Vapiano: End of a (stock) market story

Boris Tomic, editor-in-chief of the trade magazine foodservice.
Salome Roessler
Boris Tomic, editor-in-chief of the trade magazine foodservice.

At the end of last week, the creditors' meeting decided to close down the remaining parts of Vapiano SE. According to this decision, the insolvency administrator should now wind up the remainders and delete the company.

We remember: In June 2017, the pasta and pizza professionals went public in Frankfurt - a novelty in the history of German shares. A food service company on the trading floor, this had never been seen before in Germany.
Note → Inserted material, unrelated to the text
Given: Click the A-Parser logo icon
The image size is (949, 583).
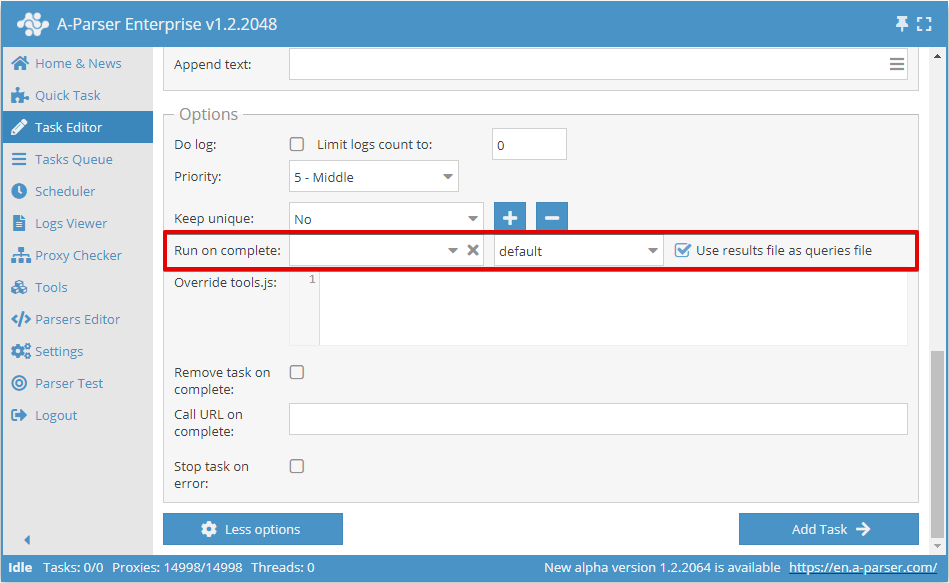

The entire industry had high hopes for this IPO. After all, a greater reputation in the financial world would have convinced even the most sceptical bankers and distanced investors that it is possible to invest well in the catering industry...

But things turned out differently. The IPO in 2017 was followed by a steady downward trend, which was largely due to the excessive expansion of the brand. At times, the company tried to manage over 200 Vapianos worldwide from the headquarters in Cologne, both on its own and as a franchise. In itself, this was impossible.

This Herculean task was further torpedoed by blatant deficiencies in the area of operations and a policy of pinpricks between the three main shareholders. The negative trend developed into a maelstrom, the stock plummeted. In spring of this year, Vapiano SE filed for insolvency.

That was the beginning of the end of this parquet trip. So now the time has come and the company and therefore the share are taken off the stock exchange. The period for this is at the discretion of the stock exchange and can last up to twelve months.

Creditors who have invested money in Vapiano will probably only get back a very small part of their claims. An insolvency rate of about 3 percent is under discussion. That means: Creditors will probably get only 3 euros out of the bankruptcy estate for every 100 euros the company owes them.

But where there is darkness, there is light. After the insolvency, Vapiano SE was dismantled into its individual parts and offered for sale. Large parts of the assets were bought by former Vapiano board member Mario C. Bauer and the Love & Food consortium acting around him. They secured the trademark rights as well as restaurants in Germany, France, Luxembourg, Great Britain and Australia, among others. In Germany, it is the head of the Cafe del Sol Group, Delf Neumann, who as Master Franchiser is responsible for around 30 restaurants.

So all that remained was the empty shell of the Vapiano SE, comparable to a cannelloni tube noodle without filling. This now disappears from the stock exchange.

According to its own statement, the new consortium will continue to operate a total of 180 Vapianos in 28 countries - currently 150 are already open. And this without the immense pressure caused by the stock exchange, but certainly also without any further great expansionist ambitions. Consolidation is at the top of the task list.
We're keeping both fingers crossed for success.

About Mario C. Bauer
Mario C. Bauer was responsible for national and international expansion at Vapiano for a decade. Together with his team he opened 200 restaurants in 33 countries. After leaving the board, he founded the organic ketchup brand Curtice Brothers with partners, which he continues to manage with his team.
The current Vapiano investor group includes the Van der Valk family from the Netherlands, Henry McGovern, founder and 26 year chef of AmRest, Sinclair Beecham, founder of Pret A Manger, and Gregor Gerlach, one of the founders of Vapiano.